L’Egitto, Regeni e le bugie di Guerini

«In seguito all’omicidio di Regeni la Difesa, in completa sintonia e raccordo con le altre amministrazioni dello Stato, in primis con il ministero per gli Affari esteri e la cooperazione internazionale, ha prontamente diradato il complesso delle relazioni bilaterali con l’omologo comparto egiziano»: sono le parole del ministro alla Difesa Lorenzo Guerini alla commissione d’inchiesta parlamentare sulla morte di Giulio Regeni, pronunciate lo scorso 28 luglio. In fondo, se ci pensate bene, è la posizione di tutti i governi che provano a fare passare l’idea di un raffreddamento dei rapporti con al-Sisi (che sarebbe il minimo, visto quello che è accaduto).

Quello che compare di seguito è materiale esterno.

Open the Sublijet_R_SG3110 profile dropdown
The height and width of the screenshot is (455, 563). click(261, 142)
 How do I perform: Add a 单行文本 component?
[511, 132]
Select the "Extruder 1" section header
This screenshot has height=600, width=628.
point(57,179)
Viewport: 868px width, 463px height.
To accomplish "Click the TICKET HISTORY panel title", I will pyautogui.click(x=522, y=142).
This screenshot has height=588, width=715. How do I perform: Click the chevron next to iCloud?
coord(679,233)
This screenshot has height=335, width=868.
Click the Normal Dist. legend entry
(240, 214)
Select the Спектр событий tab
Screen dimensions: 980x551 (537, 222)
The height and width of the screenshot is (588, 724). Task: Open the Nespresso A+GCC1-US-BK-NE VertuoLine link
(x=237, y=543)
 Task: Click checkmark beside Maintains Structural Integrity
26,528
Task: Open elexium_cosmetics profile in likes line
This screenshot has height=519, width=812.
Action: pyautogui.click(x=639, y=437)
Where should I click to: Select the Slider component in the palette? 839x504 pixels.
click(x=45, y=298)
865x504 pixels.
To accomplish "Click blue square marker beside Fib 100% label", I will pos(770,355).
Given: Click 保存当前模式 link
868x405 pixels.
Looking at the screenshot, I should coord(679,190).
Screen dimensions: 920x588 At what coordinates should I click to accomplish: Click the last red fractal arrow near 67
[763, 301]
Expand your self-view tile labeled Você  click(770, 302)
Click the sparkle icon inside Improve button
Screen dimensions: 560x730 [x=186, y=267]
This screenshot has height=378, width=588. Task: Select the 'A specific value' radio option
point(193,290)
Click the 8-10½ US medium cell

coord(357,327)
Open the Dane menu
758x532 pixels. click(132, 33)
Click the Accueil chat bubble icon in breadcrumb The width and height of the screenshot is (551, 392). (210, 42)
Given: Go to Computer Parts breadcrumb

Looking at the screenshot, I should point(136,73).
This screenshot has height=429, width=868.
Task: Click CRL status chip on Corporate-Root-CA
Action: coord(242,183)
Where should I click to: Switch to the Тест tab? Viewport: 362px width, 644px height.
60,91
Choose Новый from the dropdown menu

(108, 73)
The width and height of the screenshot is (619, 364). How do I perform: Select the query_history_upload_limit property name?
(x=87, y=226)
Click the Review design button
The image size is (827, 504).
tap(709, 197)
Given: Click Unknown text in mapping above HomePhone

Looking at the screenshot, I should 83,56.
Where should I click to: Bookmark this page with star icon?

Peccato che sia falso. Il bravissimo giornalista Antonio Mazzeo mette in fila tutto ciò che è accaduto tra Italia e Egitto dopo la morte di Regeni ed è un elenco che fa spavento e che grida vendetta. Una vergogna.

Nel 2016, l’anno della morte di Regeni, la Polizia italiana ha addestrato in diversi centri i poliziotti di al-Sisi oltre a spedire in Egitto un migliaio di computer e di apparecchi.

Nel gennaio 2018 l’Italia spediva in Egitto 4 elicotteri AugustaWestland già in uso alla Polizia di Stato e il ministero dell’Interno cofinanziava al Cairo un progetto di “formazione nel settore del controllo delle frontiere e della gestione dei flussi migratori”.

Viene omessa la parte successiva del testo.